Hey mate, was wondering what happened to this scape. Congrats on your placing.


----------



## Tom (29 Jul 2011)

Ooh thats pretty nice  Well done


----------



## ghostsword (29 Jul 2011)

Yep, great depth, looks like it is going on forever.

How do you achieve the background?


----------



## James Marshall (29 Jul 2011)

That's a great layout Neil.
Congrats on your placement mate   

Cheers,
James


----------



## Nelson (30 Jul 2011)

flygja said:
			
		

> Hey mate, was wondering what happened to this scape. Congrats on your placing.

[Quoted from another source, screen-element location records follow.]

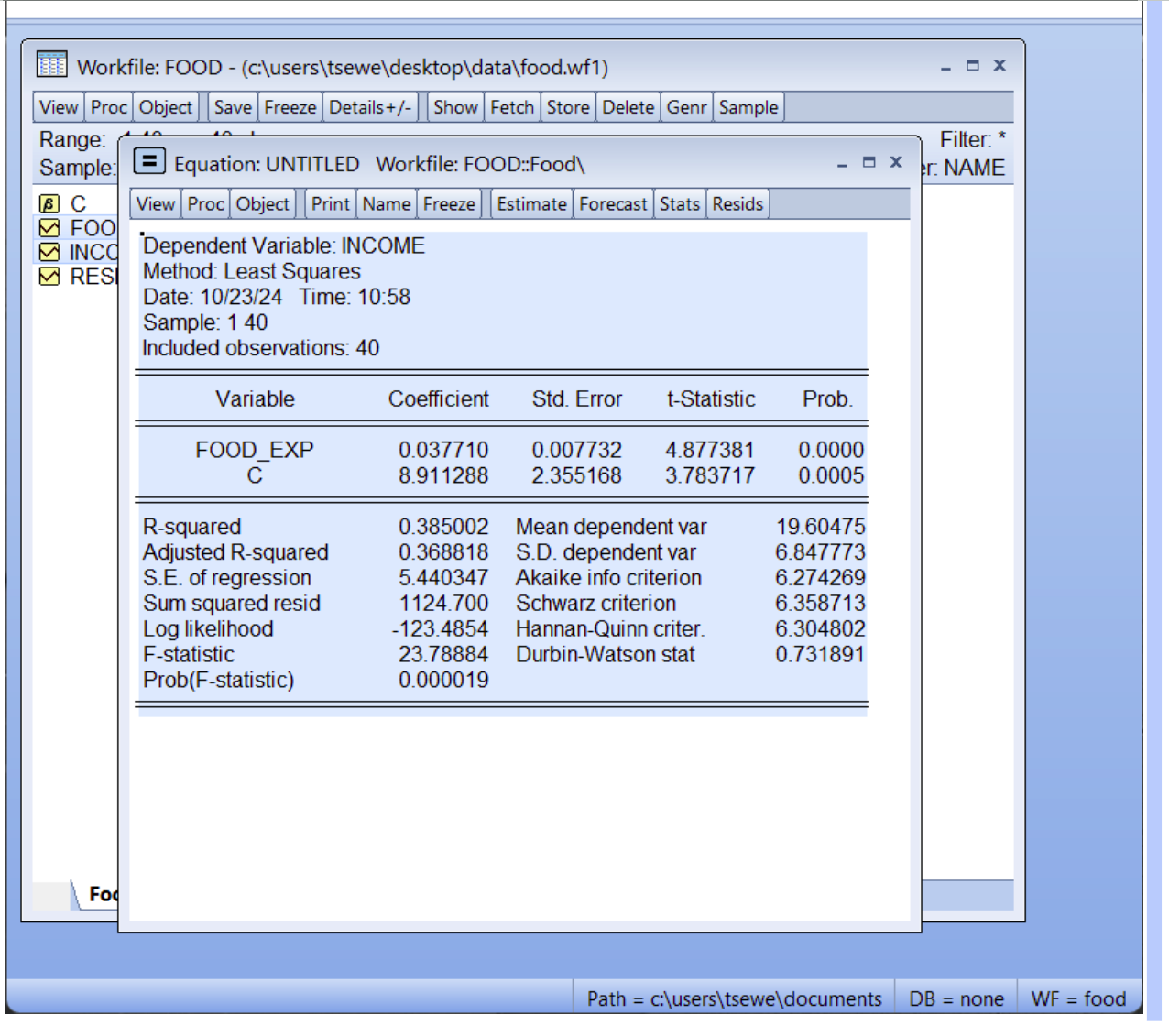The height and width of the screenshot is (1036, 1169).
Task: Click the Estimate button
Action: (531, 204)
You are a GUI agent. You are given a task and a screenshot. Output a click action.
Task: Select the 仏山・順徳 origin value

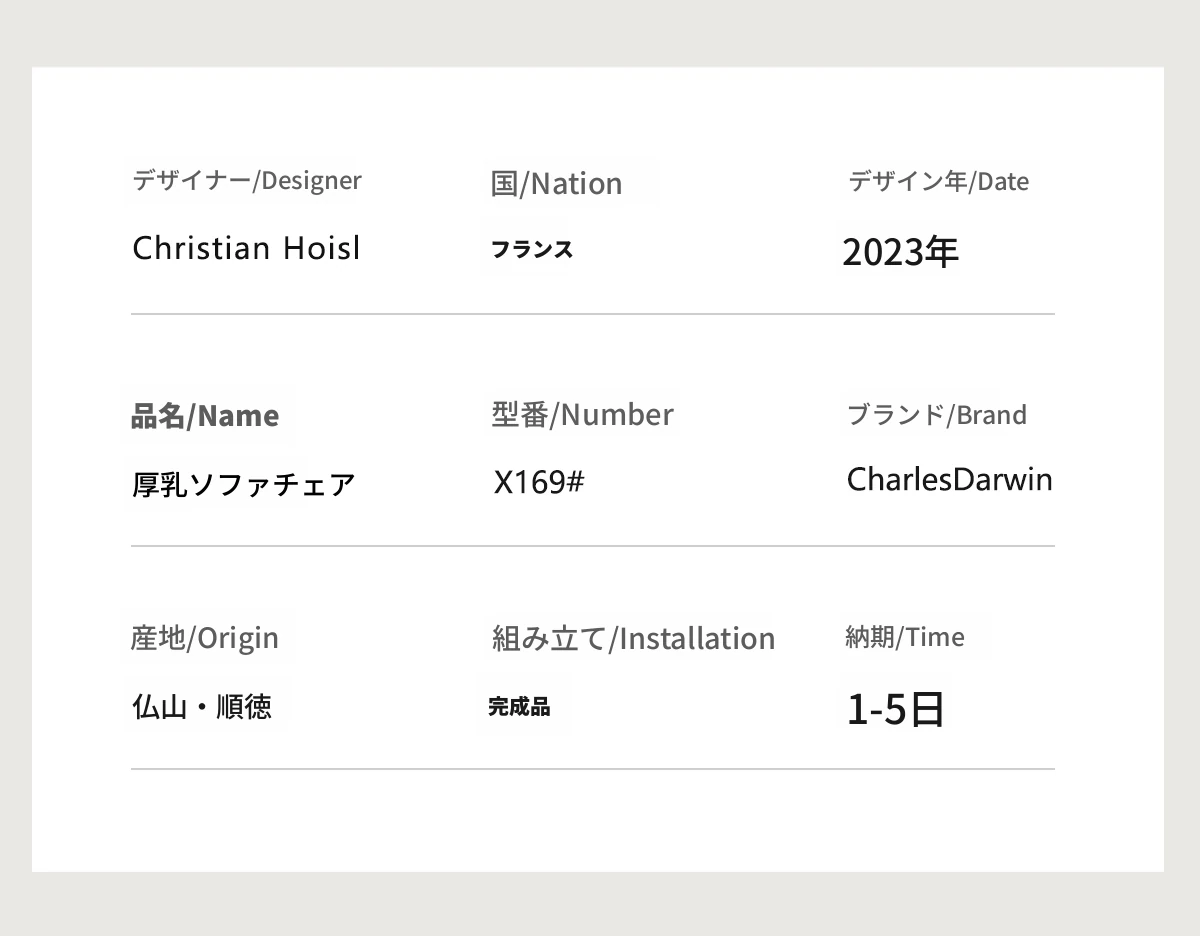tap(202, 708)
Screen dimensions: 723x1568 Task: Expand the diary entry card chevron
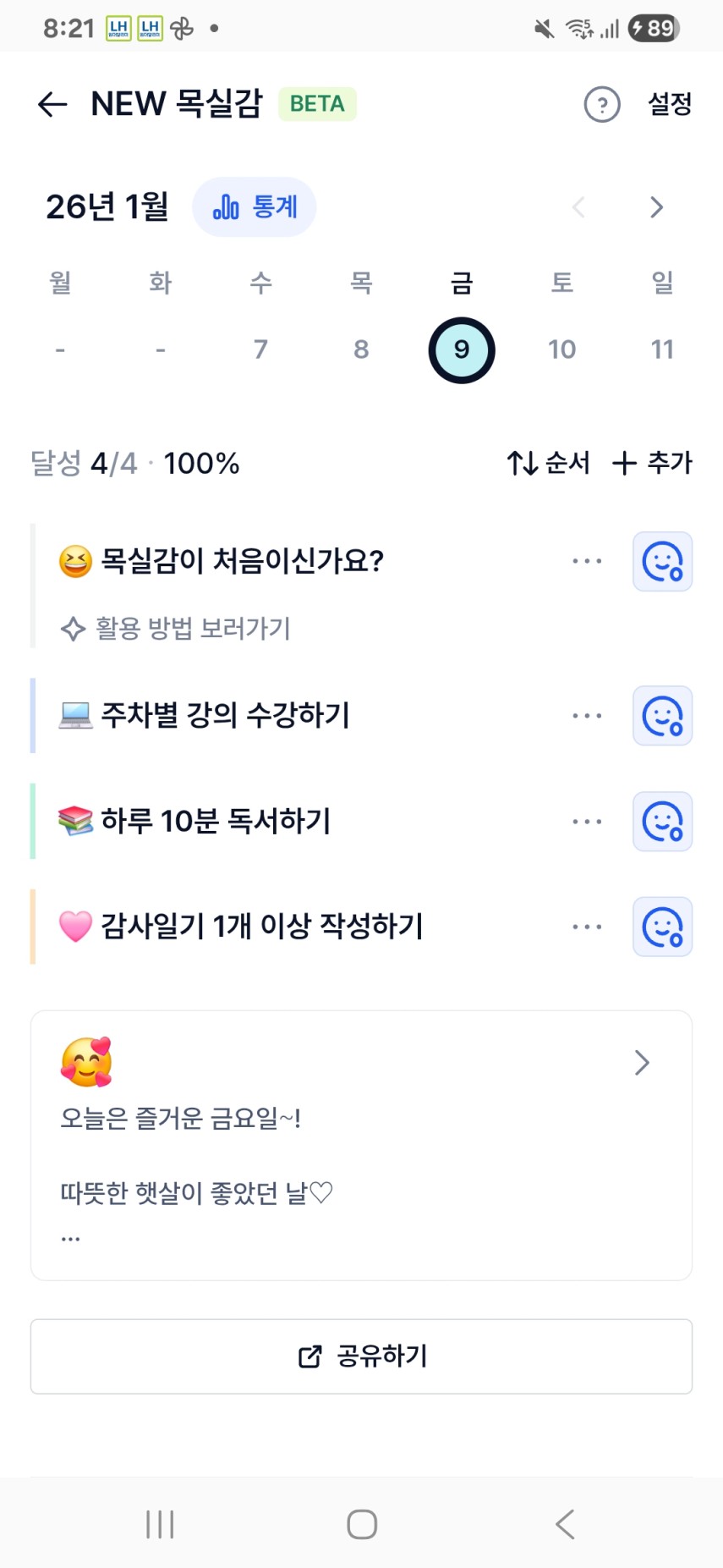(642, 1063)
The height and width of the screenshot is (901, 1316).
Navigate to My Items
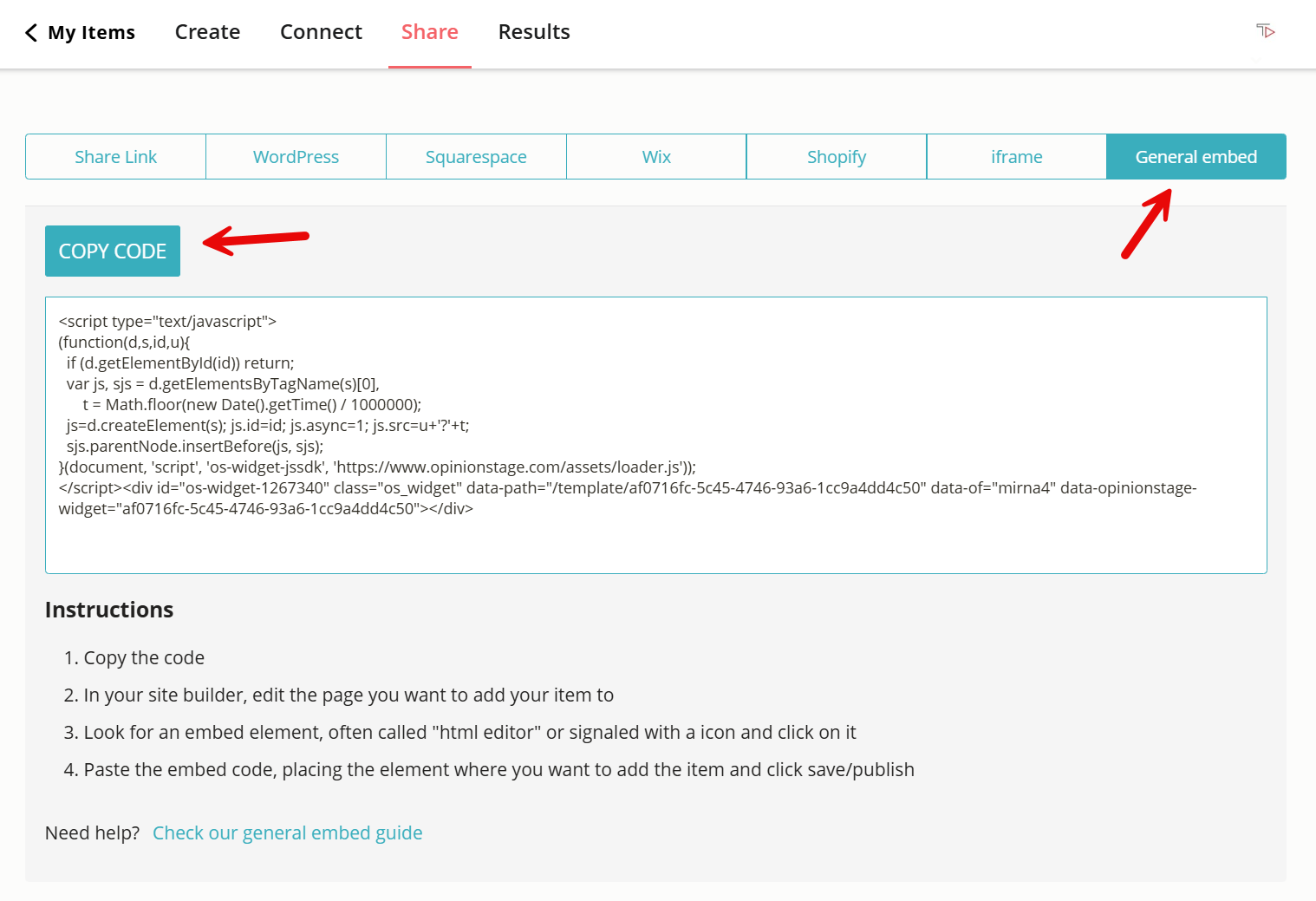coord(91,32)
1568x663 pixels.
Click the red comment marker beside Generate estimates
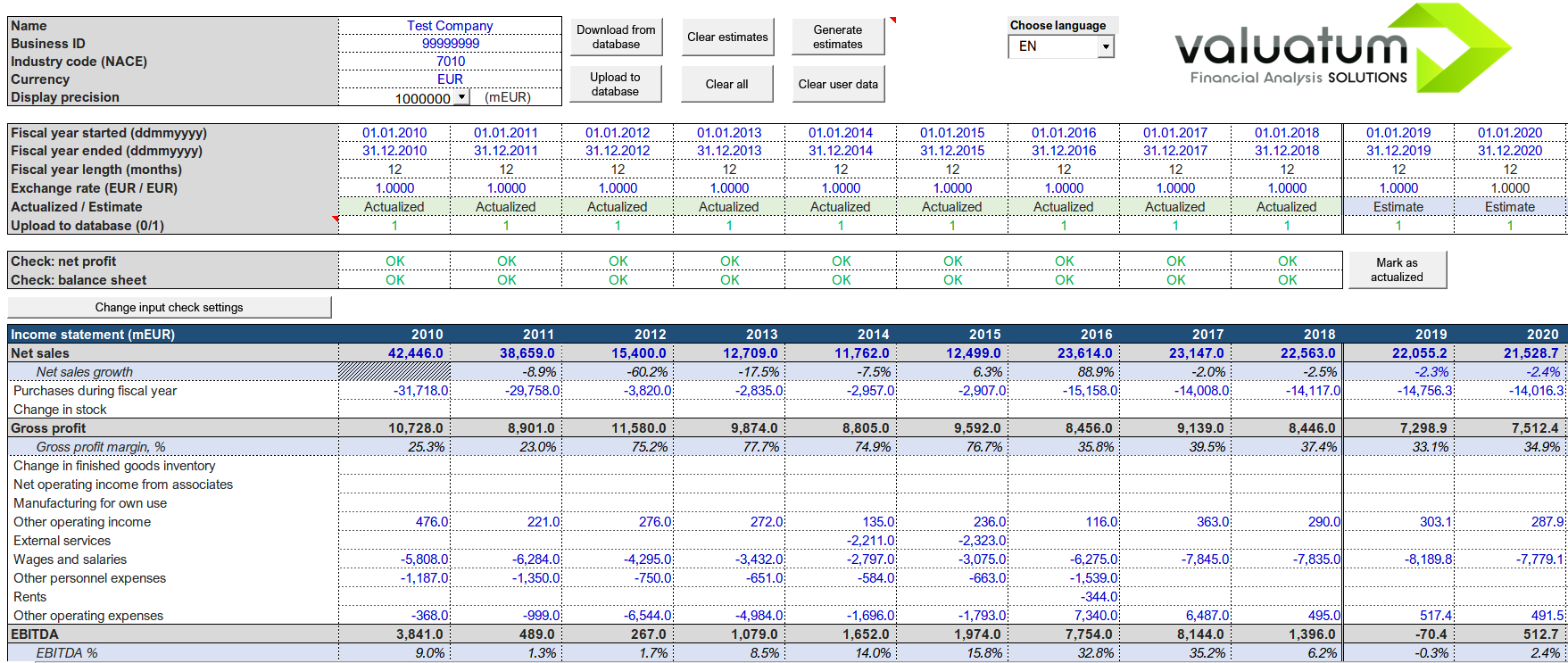(x=892, y=20)
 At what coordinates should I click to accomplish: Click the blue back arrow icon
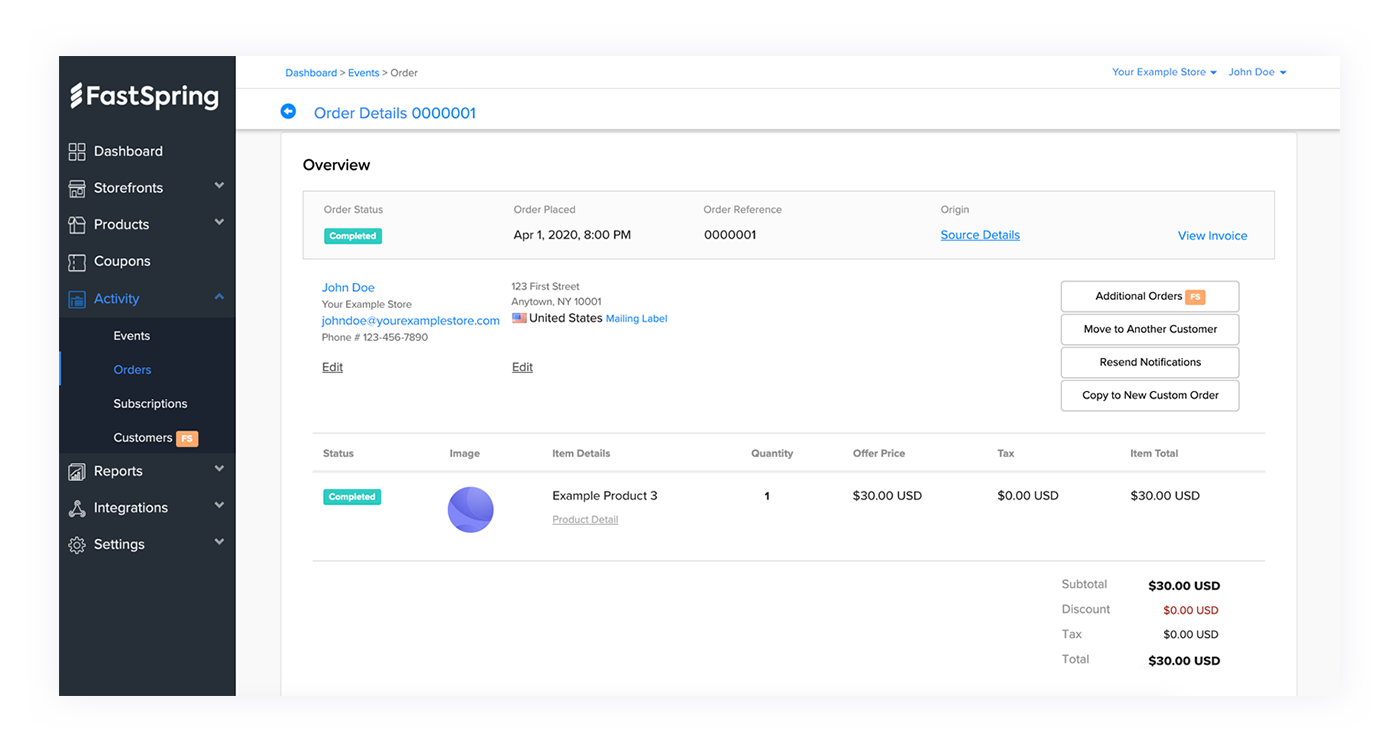(x=288, y=112)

cheers David.only a little bit better than last year.(752).


			
				Tom said:
			
		

> Ooh thats pretty nice  Well done


cheers Tom.


			
				ghostsword said:
			
		

> Yep, great depth, looks like it is going on forever.
> How do you achieve the background?


cheers Luis.
just mostly thin stones stacked like cards and steep substrate.






















			
				James Marshall said:
			
		

> That's a great layout Neil.
> Congrats on your placement mate
> 
> Cheers,
> James


thanks James.


----------



## Tom (30 Jul 2011)

Very nice hardscape  Is it still running? I'd try it with different plants and see how it looks again. Kinda like George did with the Iwagumi.


----------



## Nelson (30 Jul 2011)

Edward (piece of fish) said the same.suggested hairgrass along the back..
i though maybe MM along the sides.
not running anymore though   .


----------



## LondonDragon (31 Jul 2011)

Congrats Neil, shame about the algae issues it was looking great, time to start a new one going


----------



## Eboeagles (1 Aug 2011)

Looking at your pics before planting makes me see it in a whole different way. Amazing detail and depth. 

Totally blown away.


----------



## Nelson (1 Aug 2011)

LondonDragon said:
			
		

> Congrats Neil, shame about the algae issues it was looking great, time to start a new one going


cheers Paulo.
yeah diatoms were real bad and then algae.HC never recovered in time   .


			
				Eboeagles said:
			
		

> Looking at your pics before planting makes me see it in a whole different way. Amazing detail and depth.
> 
> Totally blown away.


cheers mate   .


----------



## Gary Nelson (2 Aug 2011)

Very nice hard-scape -it looks very natural like that - well done


----------



## Eboeagles (14 Jul 2012)

I keep coming back to this scape for inspiration, so I thought I'd comment to bring it up again for others that may have missed it. 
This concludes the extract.